• PROBLEM REQUIREMENTS:
Go through the records below and show every line with the string "computer".

• RECORD SET:
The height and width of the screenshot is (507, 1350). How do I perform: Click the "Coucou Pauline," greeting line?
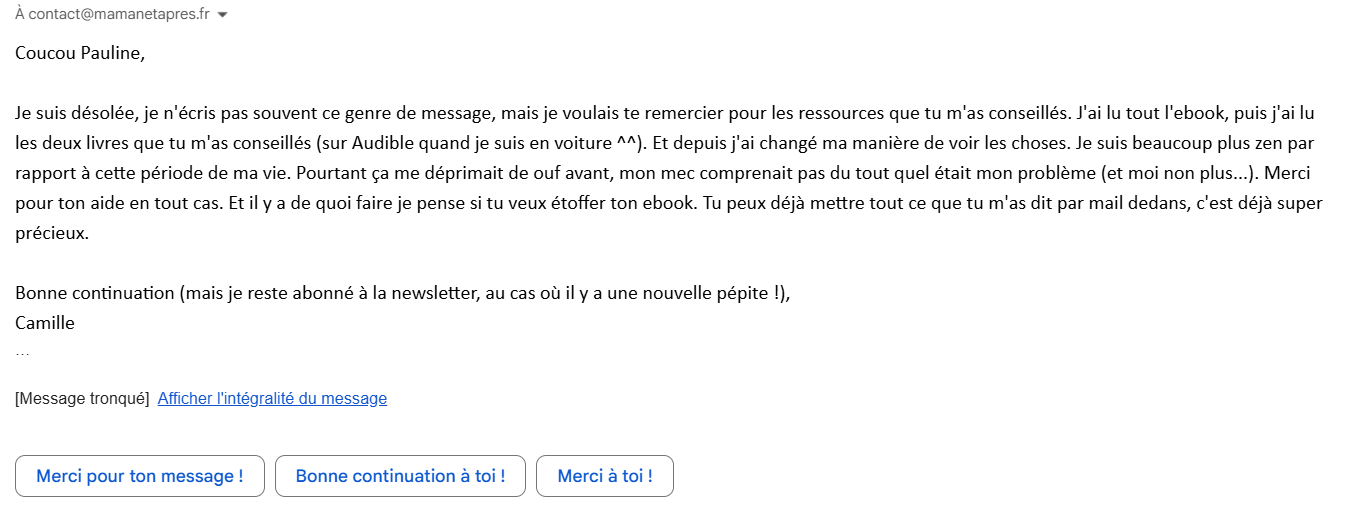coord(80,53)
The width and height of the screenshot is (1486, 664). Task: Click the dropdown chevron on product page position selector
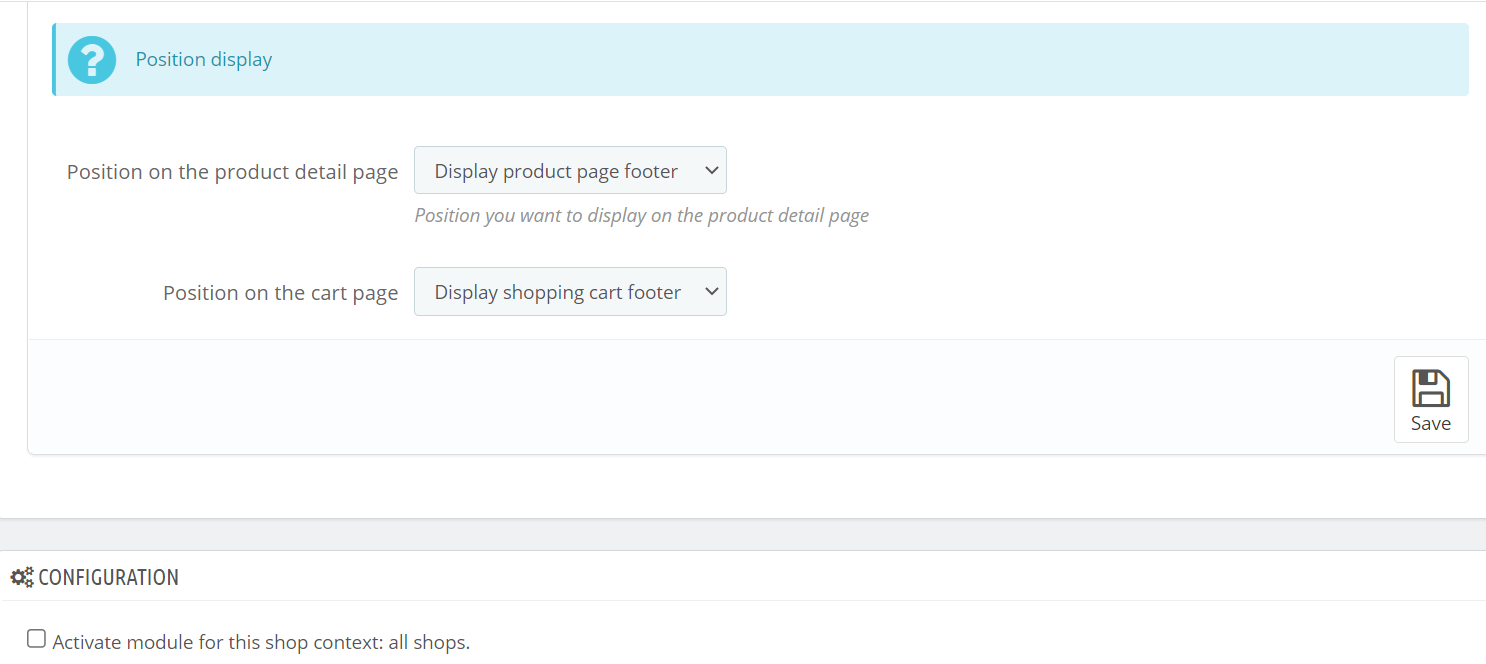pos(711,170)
==
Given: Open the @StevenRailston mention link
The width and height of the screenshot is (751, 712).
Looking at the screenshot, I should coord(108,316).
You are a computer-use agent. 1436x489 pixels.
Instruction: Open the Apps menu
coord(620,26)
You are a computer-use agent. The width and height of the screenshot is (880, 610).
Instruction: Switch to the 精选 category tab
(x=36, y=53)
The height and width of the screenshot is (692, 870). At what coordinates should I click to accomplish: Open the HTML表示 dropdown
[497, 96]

• RESULT OF THE TASK:
You are a computer-use agent. 1436x489 pixels.
You are a computer-use agent. The width and height of the screenshot is (880, 610).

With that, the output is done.